● RECORDS SHOWN:
Content starts
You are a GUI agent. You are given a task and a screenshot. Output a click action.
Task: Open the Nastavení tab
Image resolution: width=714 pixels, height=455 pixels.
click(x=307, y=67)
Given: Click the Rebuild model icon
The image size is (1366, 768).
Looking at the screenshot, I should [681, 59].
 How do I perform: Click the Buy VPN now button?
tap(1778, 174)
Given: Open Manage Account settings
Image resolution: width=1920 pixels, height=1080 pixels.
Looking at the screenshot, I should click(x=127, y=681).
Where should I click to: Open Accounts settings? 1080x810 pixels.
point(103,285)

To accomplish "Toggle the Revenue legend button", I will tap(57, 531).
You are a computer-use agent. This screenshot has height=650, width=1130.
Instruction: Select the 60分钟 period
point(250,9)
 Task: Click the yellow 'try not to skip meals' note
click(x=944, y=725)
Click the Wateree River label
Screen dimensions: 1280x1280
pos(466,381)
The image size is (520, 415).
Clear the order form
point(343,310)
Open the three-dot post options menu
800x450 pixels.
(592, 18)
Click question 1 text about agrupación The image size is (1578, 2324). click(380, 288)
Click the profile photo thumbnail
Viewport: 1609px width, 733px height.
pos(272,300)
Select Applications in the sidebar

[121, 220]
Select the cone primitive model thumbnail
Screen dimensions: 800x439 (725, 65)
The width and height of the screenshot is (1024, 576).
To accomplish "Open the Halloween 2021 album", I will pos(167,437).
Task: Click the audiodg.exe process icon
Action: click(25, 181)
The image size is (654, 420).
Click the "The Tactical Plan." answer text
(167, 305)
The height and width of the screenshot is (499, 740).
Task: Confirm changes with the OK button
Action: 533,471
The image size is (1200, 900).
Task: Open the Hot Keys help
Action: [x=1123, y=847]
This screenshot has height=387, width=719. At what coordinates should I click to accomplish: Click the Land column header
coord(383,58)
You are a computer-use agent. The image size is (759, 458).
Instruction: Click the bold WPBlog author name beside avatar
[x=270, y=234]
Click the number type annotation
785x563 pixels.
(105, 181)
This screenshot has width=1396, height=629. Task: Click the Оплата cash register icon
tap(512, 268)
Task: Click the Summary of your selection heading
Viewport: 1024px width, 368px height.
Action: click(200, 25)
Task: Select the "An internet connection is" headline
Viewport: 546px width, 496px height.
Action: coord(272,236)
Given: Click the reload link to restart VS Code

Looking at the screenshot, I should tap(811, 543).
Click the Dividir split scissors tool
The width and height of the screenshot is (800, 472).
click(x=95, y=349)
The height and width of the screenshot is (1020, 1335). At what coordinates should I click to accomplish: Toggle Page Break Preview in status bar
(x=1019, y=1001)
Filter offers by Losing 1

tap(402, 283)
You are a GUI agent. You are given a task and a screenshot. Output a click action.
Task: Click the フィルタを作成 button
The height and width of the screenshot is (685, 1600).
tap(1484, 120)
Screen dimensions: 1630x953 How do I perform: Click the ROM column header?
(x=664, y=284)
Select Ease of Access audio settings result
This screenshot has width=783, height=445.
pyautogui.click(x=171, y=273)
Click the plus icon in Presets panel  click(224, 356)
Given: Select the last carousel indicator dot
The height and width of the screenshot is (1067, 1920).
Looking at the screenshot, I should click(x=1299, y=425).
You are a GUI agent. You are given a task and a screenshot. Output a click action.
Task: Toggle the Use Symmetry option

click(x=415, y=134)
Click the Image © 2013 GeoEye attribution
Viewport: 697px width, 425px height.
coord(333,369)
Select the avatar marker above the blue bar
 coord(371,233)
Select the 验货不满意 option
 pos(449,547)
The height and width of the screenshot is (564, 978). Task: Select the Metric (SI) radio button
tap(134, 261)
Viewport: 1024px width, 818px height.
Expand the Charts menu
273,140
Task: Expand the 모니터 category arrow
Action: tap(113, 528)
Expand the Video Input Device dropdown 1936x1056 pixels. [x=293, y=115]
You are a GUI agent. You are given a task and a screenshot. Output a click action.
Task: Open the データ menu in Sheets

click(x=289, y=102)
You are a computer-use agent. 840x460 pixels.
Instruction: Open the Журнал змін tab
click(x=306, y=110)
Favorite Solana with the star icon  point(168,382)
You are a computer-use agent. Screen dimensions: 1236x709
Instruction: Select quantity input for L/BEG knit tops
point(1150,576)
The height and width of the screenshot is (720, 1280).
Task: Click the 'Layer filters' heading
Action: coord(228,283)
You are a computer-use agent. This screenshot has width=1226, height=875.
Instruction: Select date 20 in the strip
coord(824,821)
Content ends
● YOUR OBJECTIVE:
From the material above, retype precisely the lines between the line holding "Instruction: Click the" and the line holding "Task: Click the Summary", inclusive, and nothing beyond them.

● RESULT FOR THIS EXERCISE:
Instruction: Click the bold WPBlog author name beside avatar
[x=270, y=234]
Click the number type annotation
785x563 pixels.
(105, 181)
This screenshot has width=1396, height=629. Task: Click the Оплата cash register icon
tap(512, 268)
Task: Click the Summary of your selection heading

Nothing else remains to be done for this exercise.